The EEOC likely would’ve filed suit against Target for the alleged offenses, but it’s first required to enter into its conciliation process.
During that process, Target agreed to settle for $2.8 million, which will be distributed to those individuals deemed to have been adversely affected by its hiring processes.
Target spokesperson Molly Snyder told Fortune that the company decided to settle with the EEOC because of the significant resources that would be required if the case were to go to court.
As part of the agreement, Target has said it will also:
- not use the assessments in question again
- change its applicant tracking system to ensure the collection of data is sufficient to assess adverse impact
- perform a predictive validity study for all assessments currently in use and any new assessments it expects to use in the future
- monitor assessments for adverse impact, and
- provide the EEOC with a detailed summary of the company’s studies and any adverse impact analysis it completes.

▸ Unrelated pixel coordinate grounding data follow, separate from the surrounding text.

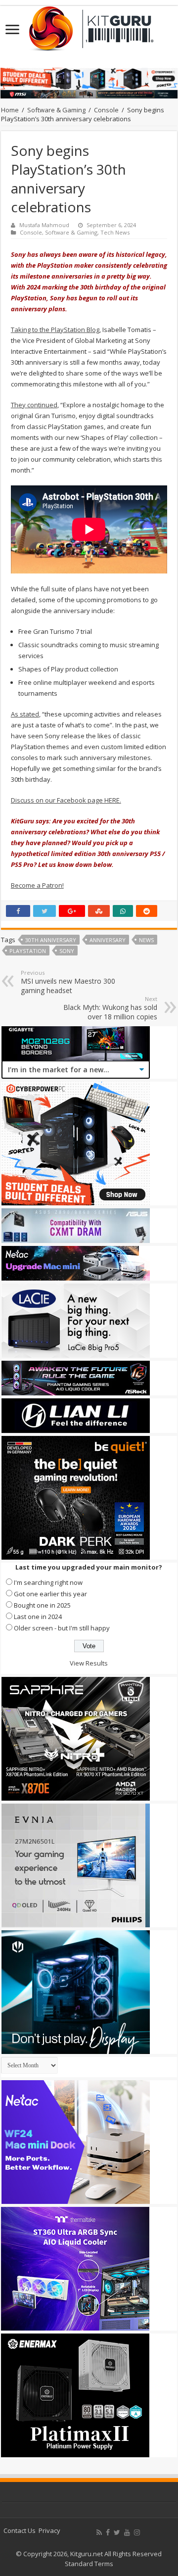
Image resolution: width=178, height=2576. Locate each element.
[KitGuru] (89, 25)
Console (106, 109)
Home (10, 109)
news (146, 940)
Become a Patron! (37, 885)
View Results (89, 1663)
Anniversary (107, 940)
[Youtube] (127, 2532)
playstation (27, 950)
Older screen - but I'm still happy (62, 1627)
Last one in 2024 (38, 1616)
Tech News (115, 232)
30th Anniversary (50, 940)
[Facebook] (108, 2532)
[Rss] (99, 2532)
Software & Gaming (56, 109)
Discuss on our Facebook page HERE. (66, 800)
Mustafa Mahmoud (44, 225)
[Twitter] (117, 2532)
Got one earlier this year (50, 1593)
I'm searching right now (48, 1582)
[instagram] (137, 2532)
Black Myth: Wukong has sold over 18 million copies (110, 1008)
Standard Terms (89, 2563)
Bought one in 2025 (42, 1605)
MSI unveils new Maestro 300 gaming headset (68, 982)
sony (66, 950)
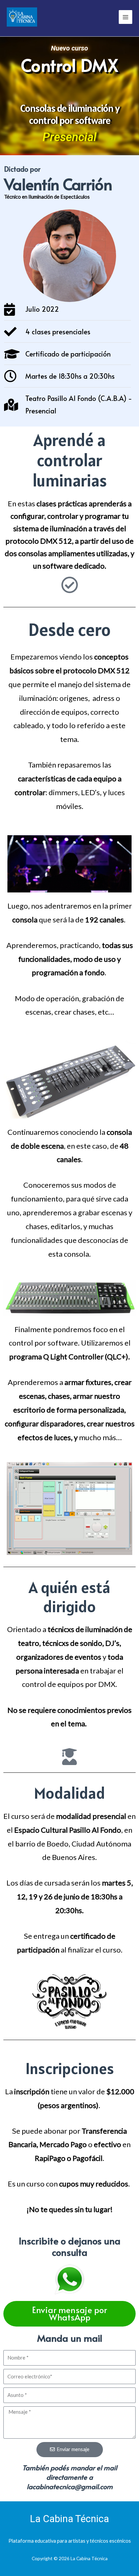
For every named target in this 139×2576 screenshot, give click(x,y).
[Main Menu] (125, 17)
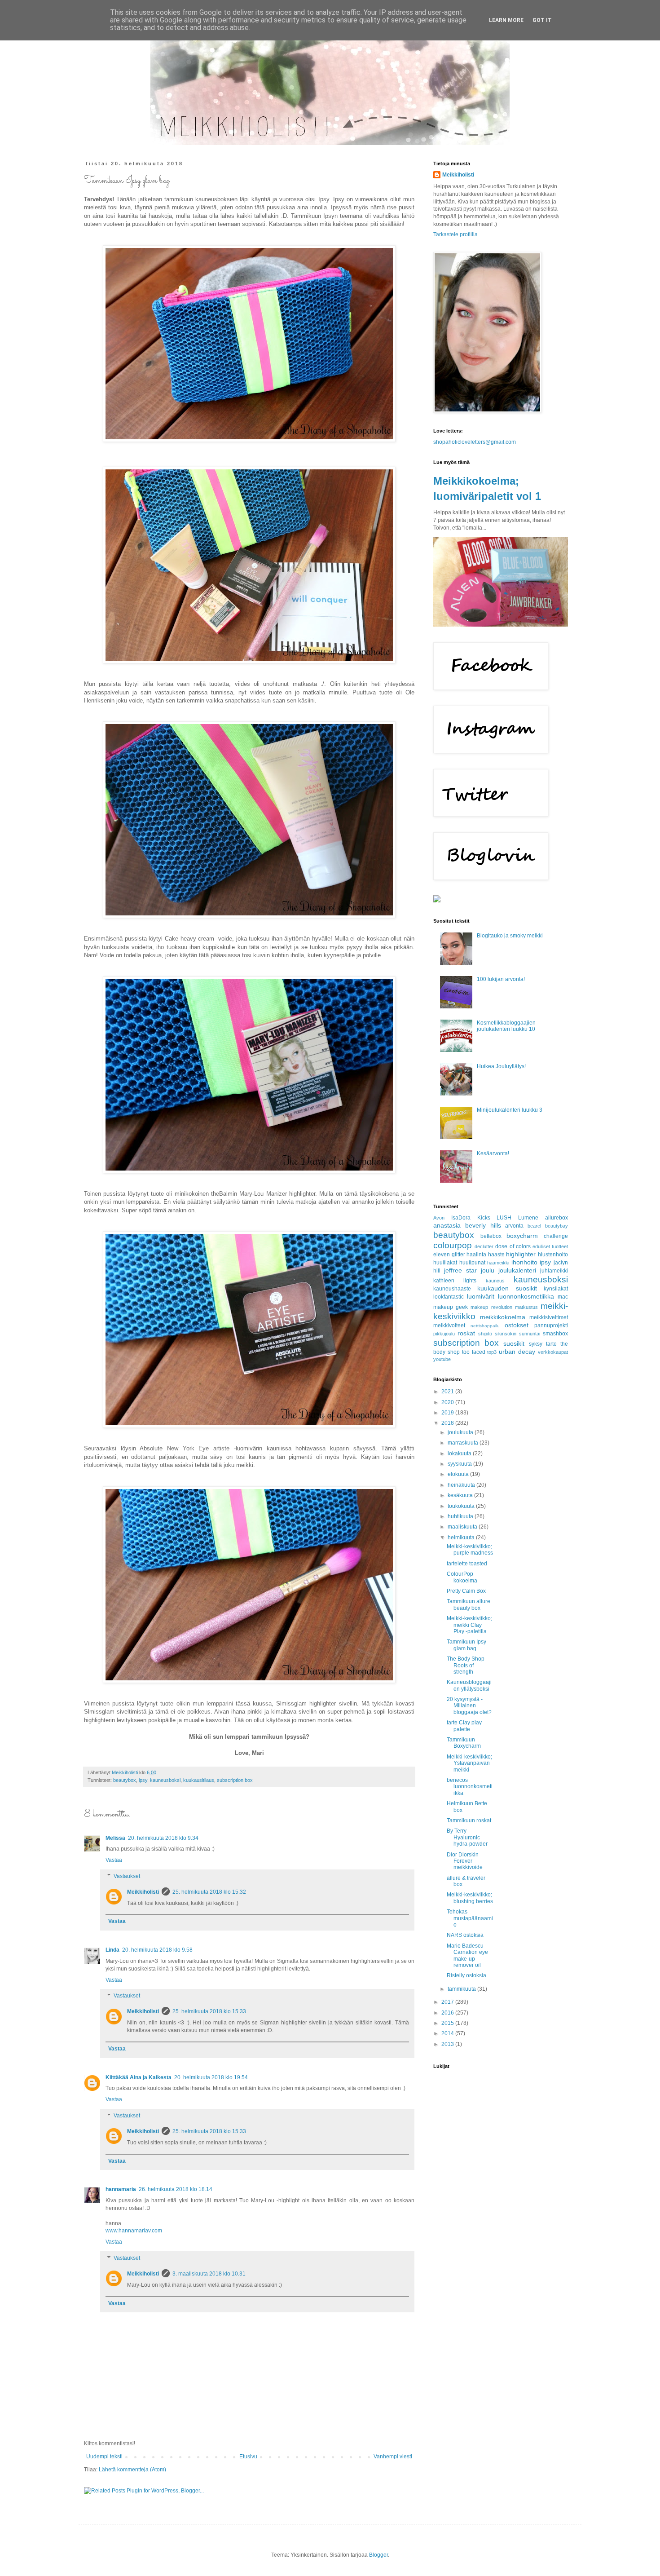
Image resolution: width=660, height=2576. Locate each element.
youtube (442, 1359)
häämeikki (498, 1262)
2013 (448, 2044)
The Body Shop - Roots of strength (467, 1665)
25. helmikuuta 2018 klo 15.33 (209, 2011)
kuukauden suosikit (507, 1288)
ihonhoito (524, 1262)
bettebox (491, 1236)
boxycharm (522, 1235)
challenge (556, 1236)
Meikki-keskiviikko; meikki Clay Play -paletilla (469, 1625)
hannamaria (121, 2189)
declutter (484, 1246)
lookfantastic (448, 1297)
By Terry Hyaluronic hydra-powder (467, 1837)
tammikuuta (462, 1989)
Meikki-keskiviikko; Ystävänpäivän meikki (469, 1763)
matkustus (526, 1307)
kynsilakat (556, 1289)
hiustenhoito (553, 1254)
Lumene (528, 1218)
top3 (492, 1352)
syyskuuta (460, 1464)
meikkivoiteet (449, 1325)
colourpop (452, 1245)
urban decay (517, 1351)
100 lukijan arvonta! (501, 979)
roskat (466, 1333)
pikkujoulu (444, 1333)
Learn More (506, 20)
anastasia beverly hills (467, 1225)
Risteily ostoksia (466, 1975)
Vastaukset (127, 1876)
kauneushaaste (452, 1289)
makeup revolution (491, 1307)
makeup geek (450, 1307)
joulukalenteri (517, 1270)
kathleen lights (454, 1280)
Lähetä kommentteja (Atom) (132, 2469)
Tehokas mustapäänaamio (470, 1918)
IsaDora (461, 1218)
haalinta (476, 1254)
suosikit (513, 1343)
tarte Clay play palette (464, 1725)
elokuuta (459, 1474)
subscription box (235, 1780)
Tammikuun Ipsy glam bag (466, 1645)
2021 (448, 1391)
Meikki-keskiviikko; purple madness (470, 1549)
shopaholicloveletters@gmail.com (474, 442)
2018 (448, 1423)
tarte (551, 1344)
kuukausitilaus (198, 1780)
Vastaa (114, 1860)
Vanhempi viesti (393, 2456)
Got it (542, 20)
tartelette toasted (467, 1563)
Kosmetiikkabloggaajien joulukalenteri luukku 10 (506, 1026)
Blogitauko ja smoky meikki (510, 935)
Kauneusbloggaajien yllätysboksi (469, 1685)
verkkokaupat (553, 1352)
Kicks (483, 1218)
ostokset (516, 1325)
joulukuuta (461, 1432)
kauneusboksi (165, 1780)
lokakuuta (460, 1453)
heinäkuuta (462, 1485)
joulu (487, 1270)
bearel (534, 1225)
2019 (448, 1413)
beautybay (556, 1225)
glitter (458, 1254)
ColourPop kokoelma (462, 1577)
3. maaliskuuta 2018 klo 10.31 (209, 2274)
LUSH (504, 1218)
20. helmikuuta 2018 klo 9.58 (157, 1950)
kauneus (495, 1280)
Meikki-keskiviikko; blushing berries (470, 1897)
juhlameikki (554, 1271)
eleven (441, 1254)
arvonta (514, 1226)
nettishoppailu (485, 1325)
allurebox (556, 1218)
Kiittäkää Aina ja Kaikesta (139, 2077)
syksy (535, 1344)
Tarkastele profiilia (455, 234)
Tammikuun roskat (469, 1820)
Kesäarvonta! (493, 1153)
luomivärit (480, 1296)
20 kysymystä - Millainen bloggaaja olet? (469, 1705)
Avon (438, 1217)
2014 (448, 2033)
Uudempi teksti (104, 2456)
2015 (448, 2023)
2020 (448, 1402)
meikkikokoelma (502, 1317)
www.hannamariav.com (134, 2230)
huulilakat (445, 1262)
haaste (496, 1254)
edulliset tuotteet (550, 1246)
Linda (112, 1950)
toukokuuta (462, 1506)
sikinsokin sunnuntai (517, 1333)
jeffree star (460, 1270)
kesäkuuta (461, 1495)
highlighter (521, 1254)
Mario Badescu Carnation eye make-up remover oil (467, 1955)
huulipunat (472, 1262)
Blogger (378, 2555)
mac (563, 1297)
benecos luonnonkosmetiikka (470, 1786)
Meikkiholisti (143, 1892)
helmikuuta (462, 1537)
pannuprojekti (551, 1325)
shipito (485, 1333)
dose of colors (512, 1246)
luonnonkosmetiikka (526, 1296)
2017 (448, 2002)
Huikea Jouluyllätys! (501, 1066)
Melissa (115, 1838)
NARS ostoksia (465, 1935)
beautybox (124, 1780)
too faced (473, 1352)
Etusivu (248, 2456)
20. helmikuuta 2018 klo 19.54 (211, 2077)
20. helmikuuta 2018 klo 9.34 (163, 1838)
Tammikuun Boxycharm (464, 1742)
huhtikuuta (461, 1516)
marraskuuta (464, 1443)
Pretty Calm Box (466, 1591)
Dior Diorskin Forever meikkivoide (465, 1861)
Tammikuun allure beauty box (468, 1604)
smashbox (555, 1333)
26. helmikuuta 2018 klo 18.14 (175, 2189)
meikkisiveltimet (548, 1317)
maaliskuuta (463, 1527)
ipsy (143, 1780)
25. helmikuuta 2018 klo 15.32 (209, 1892)
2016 (448, 2013)
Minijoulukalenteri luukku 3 (509, 1110)
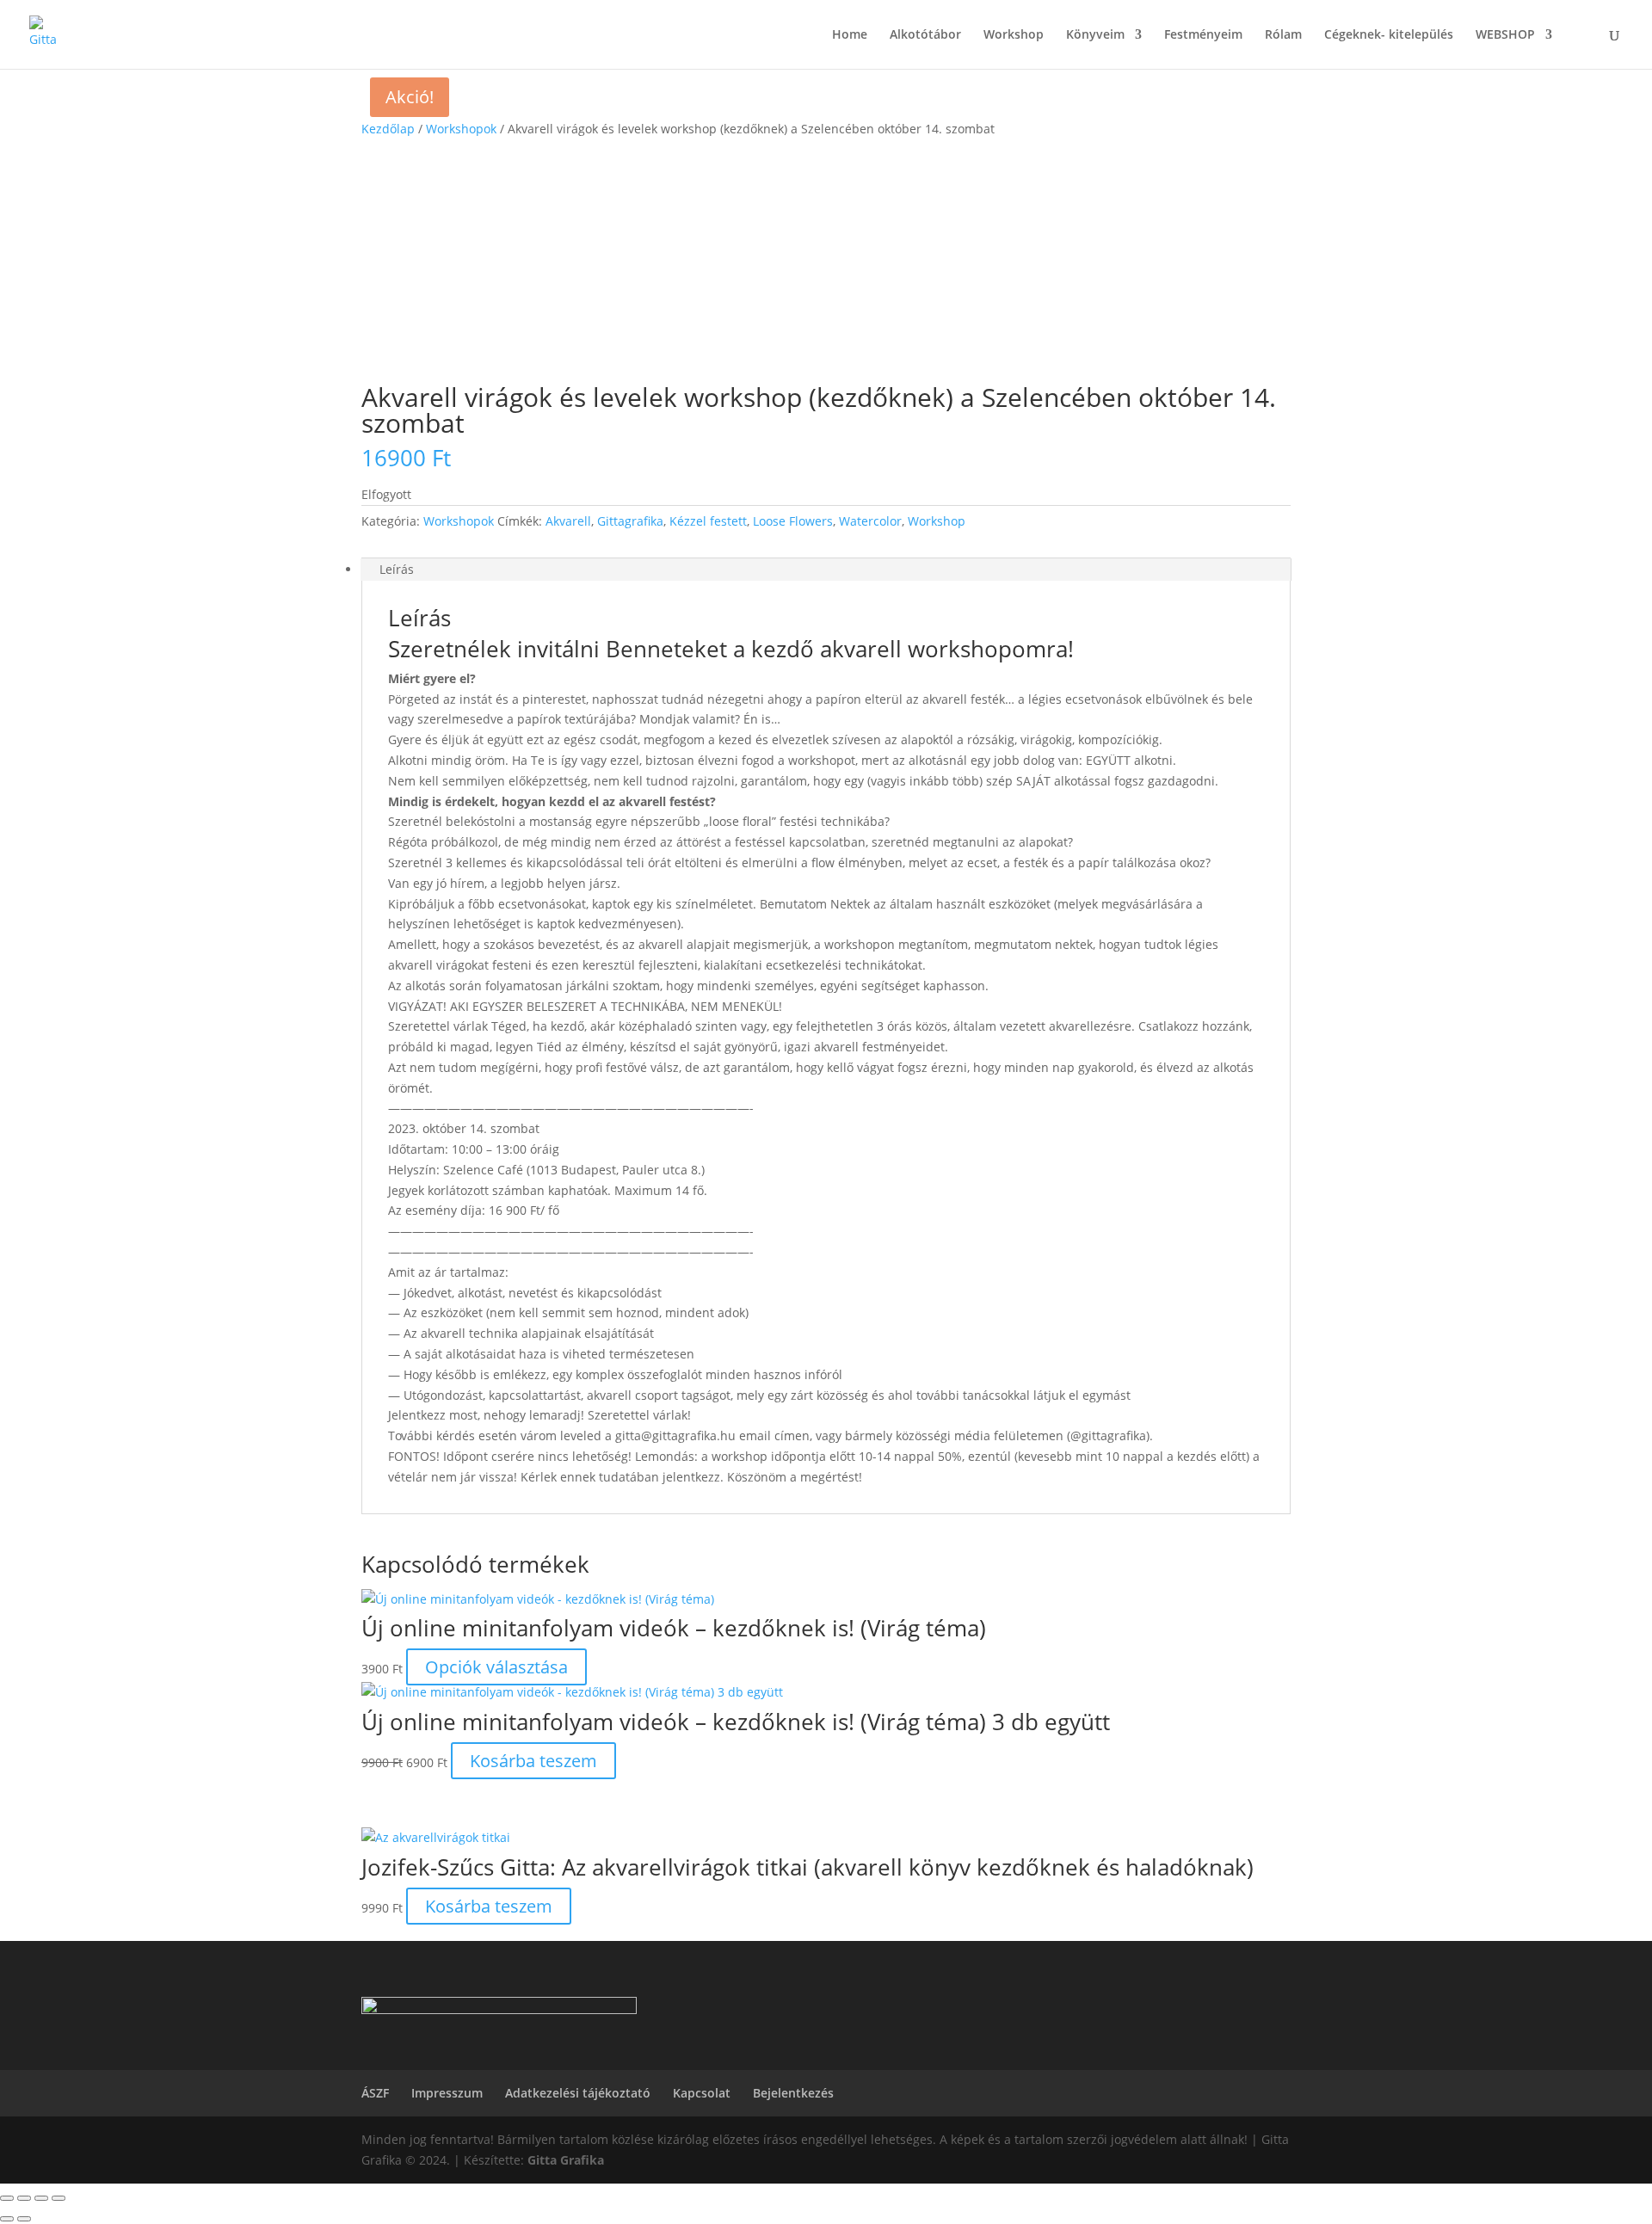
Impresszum (447, 2093)
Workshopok (461, 128)
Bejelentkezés (793, 2093)
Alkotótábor (925, 35)
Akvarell (568, 521)
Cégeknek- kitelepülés (1388, 35)
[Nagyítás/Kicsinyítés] (7, 2198)
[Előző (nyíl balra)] (7, 2218)
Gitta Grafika (565, 2160)
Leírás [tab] (396, 569)
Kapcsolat (701, 2093)
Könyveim (1095, 35)
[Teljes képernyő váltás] (24, 2198)
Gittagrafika (630, 521)
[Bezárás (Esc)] (58, 2198)
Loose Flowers (793, 521)
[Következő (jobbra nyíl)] (24, 2218)
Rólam (1283, 35)
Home (849, 35)
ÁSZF (375, 2093)
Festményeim (1203, 35)
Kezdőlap (388, 128)
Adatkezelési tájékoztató (577, 2093)
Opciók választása (496, 1667)
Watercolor (870, 521)
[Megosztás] (41, 2198)
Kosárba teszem (533, 1760)
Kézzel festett (708, 521)
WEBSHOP (1505, 35)
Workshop (1013, 35)
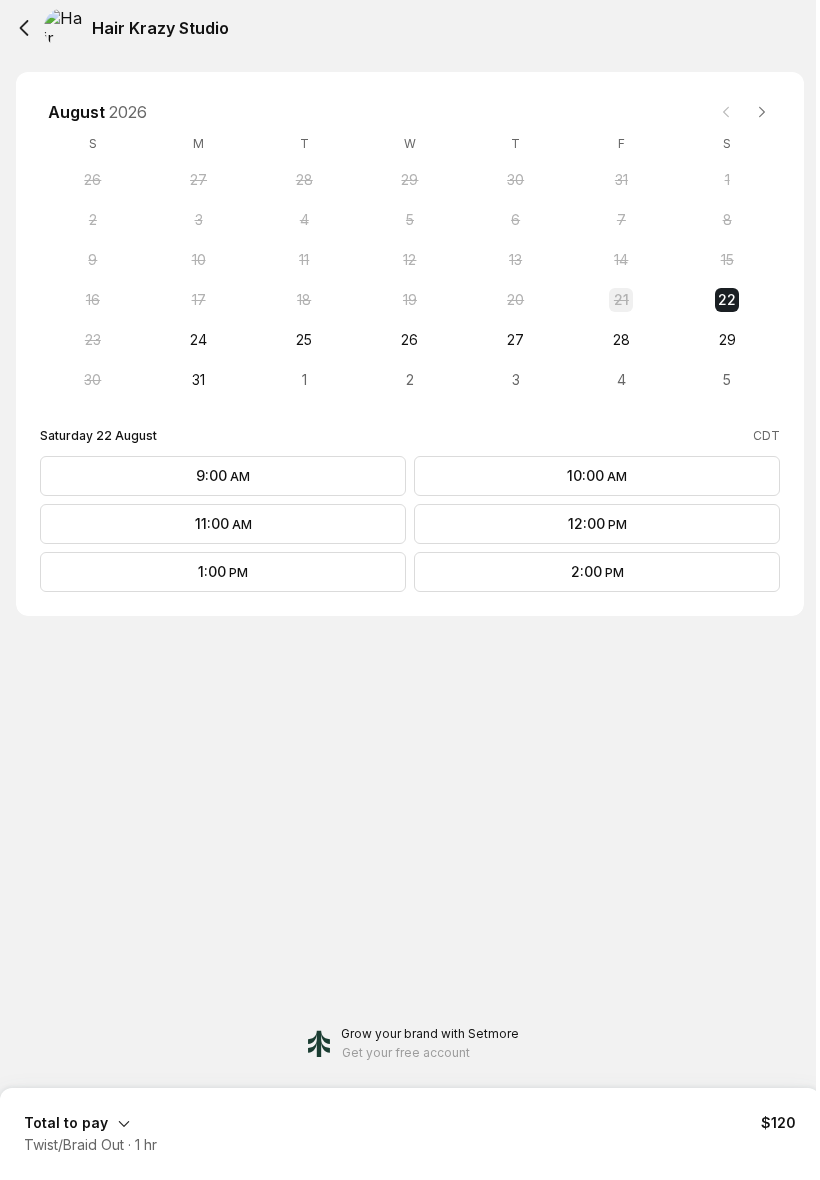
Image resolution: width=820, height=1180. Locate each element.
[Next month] (762, 112)
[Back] (24, 28)
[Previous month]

“We applaud Target for taking corrective action to ensure the validity of their hiring practices,” said EEOC Chair Jenny R. Yang in a statement released by the agency. “This resolution demonstrates the benefits of working with EEOC and serves as a model for businesses committed to effective and lawful selection procedures.”
Snyder went on to tell Fortune that despite the fact that the EEOC found tests that had potential adverse impact on applicants, no disparities in Target’s hiring practices were found.